The goal is ZERO simulations AND ZERO regressions in critical path code.


Phase 1: Environment Initialization and Simulation Detection

Auto-Detection System Initialization

Initialize language and IDE environment using existing BMAD auto-detection framework:

Step 1: Initialize Environment (if not already done)

  • Use Read tool to execute: bmad-core/tasks/auto-language-init.md
  • Use Read tool to execute: bmad-core/tasks/lightweight-ide-detection.md
  • This sets up cached environment variables for language and IDE detection

Step 2: Load Environment Variables

  • Load $BMAD_PRIMARY_LANGUAGE, $BMAD_BUILD_COMMAND, $BMAD_SIMULATION_PATTERNS
  • Load $USE_IDE_TOOLS, $BATCH_COMMANDS flags from IDE detection
  • Create audit report file in tmp directory

Step 3: Create Audit Report Header

=== REALITY AUDIT COMPREHENSIVE SCAN ===
Audit Date: [Current Date]
Auditor: [QA Agent Name]
Project Language: $BMAD_PRIMARY_LANGUAGE
IDE Environment: [Detected IDE]
Execution Mode: [Native Tools/Batched CLI]

Simulation Pattern Detection Using Claude Code CLI Tools

Execute Pattern Detection (Environment-Aware):

Use the language-specific simulation patterns from $BMAD_SIMULATION_PATTERNS and appropriate file extensions from $BMAD_FILE_EXTENSIONS.

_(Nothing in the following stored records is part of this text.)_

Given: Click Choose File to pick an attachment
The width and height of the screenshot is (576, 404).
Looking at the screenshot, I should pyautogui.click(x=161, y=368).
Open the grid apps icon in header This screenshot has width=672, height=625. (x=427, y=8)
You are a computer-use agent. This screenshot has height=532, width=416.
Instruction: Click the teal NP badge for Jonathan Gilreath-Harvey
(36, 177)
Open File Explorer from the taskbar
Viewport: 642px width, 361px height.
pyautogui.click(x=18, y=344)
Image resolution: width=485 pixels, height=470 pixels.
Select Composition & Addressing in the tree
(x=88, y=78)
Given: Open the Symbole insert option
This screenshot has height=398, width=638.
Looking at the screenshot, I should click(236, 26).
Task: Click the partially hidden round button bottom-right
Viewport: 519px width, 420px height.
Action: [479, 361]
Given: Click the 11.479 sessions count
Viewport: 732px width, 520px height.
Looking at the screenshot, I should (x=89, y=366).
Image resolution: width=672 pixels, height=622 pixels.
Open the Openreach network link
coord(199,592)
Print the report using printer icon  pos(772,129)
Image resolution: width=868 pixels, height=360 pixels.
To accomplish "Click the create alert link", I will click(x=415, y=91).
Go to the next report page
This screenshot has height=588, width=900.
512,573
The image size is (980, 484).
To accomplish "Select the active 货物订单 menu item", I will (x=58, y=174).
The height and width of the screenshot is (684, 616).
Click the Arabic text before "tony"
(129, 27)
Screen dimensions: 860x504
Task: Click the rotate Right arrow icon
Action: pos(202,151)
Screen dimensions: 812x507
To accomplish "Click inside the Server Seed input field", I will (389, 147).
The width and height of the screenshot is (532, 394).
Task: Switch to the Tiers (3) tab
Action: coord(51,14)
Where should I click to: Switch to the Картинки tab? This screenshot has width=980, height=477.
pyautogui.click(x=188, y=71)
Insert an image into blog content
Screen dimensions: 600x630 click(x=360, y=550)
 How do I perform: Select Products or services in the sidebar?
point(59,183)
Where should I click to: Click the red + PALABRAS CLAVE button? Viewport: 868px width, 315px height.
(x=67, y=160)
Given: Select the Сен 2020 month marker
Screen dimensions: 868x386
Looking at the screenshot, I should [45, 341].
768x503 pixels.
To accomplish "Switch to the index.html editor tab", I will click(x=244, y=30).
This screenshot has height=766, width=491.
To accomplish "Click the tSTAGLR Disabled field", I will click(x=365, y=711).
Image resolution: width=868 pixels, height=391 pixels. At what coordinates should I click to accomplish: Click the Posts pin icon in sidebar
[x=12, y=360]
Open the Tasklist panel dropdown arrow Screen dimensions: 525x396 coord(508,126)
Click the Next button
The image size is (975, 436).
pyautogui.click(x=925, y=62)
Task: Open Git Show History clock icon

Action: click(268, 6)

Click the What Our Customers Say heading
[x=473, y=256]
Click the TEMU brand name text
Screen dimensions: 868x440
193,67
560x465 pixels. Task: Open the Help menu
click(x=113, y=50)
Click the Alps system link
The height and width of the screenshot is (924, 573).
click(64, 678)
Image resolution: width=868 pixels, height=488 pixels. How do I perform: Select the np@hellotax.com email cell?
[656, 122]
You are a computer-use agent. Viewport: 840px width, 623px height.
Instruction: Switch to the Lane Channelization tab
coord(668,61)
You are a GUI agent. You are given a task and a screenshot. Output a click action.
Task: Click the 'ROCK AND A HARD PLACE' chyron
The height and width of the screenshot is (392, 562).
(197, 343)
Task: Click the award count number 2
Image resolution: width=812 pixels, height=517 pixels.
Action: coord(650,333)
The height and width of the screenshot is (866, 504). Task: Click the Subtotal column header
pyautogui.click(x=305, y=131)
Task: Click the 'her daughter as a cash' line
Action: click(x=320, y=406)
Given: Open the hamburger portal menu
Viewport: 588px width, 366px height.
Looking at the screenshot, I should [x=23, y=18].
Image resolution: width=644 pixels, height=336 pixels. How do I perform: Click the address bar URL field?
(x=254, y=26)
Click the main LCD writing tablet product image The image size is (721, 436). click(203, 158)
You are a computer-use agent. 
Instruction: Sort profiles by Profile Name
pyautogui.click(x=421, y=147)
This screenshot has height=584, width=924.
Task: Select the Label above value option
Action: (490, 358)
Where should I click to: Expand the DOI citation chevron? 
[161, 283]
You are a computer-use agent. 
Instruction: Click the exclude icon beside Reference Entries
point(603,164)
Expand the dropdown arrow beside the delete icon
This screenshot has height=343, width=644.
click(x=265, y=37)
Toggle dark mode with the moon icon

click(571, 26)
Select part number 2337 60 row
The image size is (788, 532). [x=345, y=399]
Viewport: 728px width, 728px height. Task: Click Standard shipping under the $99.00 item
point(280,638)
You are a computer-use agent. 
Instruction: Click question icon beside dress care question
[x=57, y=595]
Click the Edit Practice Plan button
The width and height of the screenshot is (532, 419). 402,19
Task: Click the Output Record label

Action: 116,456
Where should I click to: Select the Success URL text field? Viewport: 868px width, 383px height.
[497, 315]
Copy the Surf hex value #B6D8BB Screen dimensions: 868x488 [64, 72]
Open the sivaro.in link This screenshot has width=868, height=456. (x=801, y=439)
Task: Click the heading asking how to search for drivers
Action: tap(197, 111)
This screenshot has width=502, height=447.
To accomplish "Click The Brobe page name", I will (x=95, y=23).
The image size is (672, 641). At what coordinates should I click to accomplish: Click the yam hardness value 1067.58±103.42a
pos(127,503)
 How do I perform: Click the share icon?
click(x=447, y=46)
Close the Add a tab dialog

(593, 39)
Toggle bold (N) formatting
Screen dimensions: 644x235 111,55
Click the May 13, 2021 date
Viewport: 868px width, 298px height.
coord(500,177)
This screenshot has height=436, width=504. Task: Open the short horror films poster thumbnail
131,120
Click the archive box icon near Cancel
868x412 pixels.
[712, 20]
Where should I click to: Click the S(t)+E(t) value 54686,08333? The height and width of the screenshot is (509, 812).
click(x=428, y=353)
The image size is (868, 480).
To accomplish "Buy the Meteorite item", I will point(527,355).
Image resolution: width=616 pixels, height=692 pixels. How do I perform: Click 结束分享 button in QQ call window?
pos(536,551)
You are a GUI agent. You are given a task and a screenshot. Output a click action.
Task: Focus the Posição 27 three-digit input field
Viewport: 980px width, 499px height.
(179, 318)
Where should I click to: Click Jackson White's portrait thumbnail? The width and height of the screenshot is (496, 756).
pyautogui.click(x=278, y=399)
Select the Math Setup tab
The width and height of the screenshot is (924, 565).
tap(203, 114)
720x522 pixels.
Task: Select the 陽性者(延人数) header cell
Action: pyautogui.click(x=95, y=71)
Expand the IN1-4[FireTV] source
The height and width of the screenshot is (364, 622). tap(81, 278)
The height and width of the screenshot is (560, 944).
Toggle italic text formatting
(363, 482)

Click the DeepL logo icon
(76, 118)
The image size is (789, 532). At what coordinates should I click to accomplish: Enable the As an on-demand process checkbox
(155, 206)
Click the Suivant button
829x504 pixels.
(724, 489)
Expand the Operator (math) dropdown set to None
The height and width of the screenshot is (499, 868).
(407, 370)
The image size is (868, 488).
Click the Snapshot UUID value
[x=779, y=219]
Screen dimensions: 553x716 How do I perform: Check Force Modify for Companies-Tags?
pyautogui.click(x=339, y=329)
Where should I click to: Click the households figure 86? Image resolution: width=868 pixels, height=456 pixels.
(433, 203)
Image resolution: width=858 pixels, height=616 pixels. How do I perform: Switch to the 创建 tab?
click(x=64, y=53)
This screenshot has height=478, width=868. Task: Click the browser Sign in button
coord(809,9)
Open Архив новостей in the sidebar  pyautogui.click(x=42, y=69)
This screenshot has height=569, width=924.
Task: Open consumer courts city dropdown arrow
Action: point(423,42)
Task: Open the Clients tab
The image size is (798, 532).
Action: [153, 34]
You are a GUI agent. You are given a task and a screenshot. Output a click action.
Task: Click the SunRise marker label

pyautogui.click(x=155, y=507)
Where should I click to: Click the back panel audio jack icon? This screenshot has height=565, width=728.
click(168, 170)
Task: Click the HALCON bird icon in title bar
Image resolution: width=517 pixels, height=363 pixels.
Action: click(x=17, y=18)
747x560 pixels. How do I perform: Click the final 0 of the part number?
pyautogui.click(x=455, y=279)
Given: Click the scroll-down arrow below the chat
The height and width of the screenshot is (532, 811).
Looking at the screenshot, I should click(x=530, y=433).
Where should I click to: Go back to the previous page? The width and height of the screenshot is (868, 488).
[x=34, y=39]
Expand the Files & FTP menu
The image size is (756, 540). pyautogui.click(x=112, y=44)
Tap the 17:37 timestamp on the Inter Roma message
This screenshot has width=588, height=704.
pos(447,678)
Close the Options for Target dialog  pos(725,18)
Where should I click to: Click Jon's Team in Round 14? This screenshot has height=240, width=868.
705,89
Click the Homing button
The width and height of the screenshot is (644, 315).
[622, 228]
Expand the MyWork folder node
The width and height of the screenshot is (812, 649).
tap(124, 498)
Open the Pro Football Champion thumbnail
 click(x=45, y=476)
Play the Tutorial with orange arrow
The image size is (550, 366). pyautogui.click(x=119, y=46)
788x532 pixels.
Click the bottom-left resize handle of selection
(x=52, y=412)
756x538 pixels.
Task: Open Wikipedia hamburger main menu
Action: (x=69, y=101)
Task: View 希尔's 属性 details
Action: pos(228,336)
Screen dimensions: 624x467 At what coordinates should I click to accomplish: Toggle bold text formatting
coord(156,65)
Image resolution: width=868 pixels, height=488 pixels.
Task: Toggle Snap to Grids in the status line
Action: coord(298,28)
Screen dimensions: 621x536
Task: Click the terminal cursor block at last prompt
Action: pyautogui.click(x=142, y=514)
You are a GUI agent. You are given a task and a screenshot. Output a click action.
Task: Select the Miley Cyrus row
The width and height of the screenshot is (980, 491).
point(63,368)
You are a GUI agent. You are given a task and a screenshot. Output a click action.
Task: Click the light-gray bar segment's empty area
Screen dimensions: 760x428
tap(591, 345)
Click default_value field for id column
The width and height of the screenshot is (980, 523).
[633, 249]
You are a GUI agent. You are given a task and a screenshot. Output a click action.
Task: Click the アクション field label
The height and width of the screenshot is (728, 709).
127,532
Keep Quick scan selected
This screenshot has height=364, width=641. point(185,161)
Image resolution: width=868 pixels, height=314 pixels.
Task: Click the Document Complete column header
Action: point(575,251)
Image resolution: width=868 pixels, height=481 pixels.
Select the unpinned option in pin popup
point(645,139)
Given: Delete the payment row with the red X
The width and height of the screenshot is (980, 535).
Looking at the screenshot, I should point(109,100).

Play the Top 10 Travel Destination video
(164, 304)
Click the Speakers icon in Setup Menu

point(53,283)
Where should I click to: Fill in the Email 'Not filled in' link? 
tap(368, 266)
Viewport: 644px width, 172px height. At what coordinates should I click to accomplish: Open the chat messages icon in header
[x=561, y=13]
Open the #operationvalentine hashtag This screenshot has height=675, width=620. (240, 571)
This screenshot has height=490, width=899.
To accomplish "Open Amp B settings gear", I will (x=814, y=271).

Pattern Detection Methodology:

  1. Use Grep Tool for All Pattern Searches (Native Claude Code CLI):

    • Set output_mode: "count" to get pattern counts for scoring
    • Set output_mode: "content" with -n flag to get specific instances
    • Use glob parameter with $BMAD_FILE_EXTENSIONS to filter appropriate files
    • Search in source directories using intelligent path detection
  2. Language-Specific Pattern Detection:

    • Primary Patterns: Use $BMAD_SIMULATION_PATTERNS from auto-detection
    • Universal Patterns: TODO:|FIXME:|HACK:|XXX:|BUG: (always checked)
    • Critical Patterns: NotImplementedException, unimplemented!, panic! patterns
  3. Pattern Categories with Grep Tool Usage:

    A. Critical Implementation Gaps:

    Grep Tool Parameters:
    - pattern: "NotImplementedException|todo!|unimplemented!|panic!|raise NotImplementedError"
    - glob: [Use $BMAD_FILE_EXTENSIONS]
    - output_mode: "count" (for scoring) then "content" (for details)
    

    B. Language-Specific Simulation Patterns:

    Grep Tool Parameters:
    - pattern: [Use $BMAD_SIMULATION_PATTERNS]
    - glob: [Use $BMAD_FILE_EXTENSIONS] 
    - output_mode: "count" then "content"
    

    C. Development Artifacts:

    Grep Tool Parameters:
    - pattern: "TODO:|FIXME:|HACK:|XXX:|BUG:"
    - glob: [Use $BMAD_FILE_EXTENSIONS]
    - output_mode: "count" then "content"
    

Pattern Count Variables for Scoring:

  • CRITICAL_IMPL_COUNT (NotImplementedException, etc.)
  • SIMULATION_PATTERN_COUNT (from $BMAD_SIMULATION_PATTERNS)
  • TODO_COMMENT_COUNT (TODO, FIXME, etc.)
  • Calculate TOTAL_SIMULATION_SCORE based on weighted counts

Phase 2: Build and Runtime Validation (Environment-Aware)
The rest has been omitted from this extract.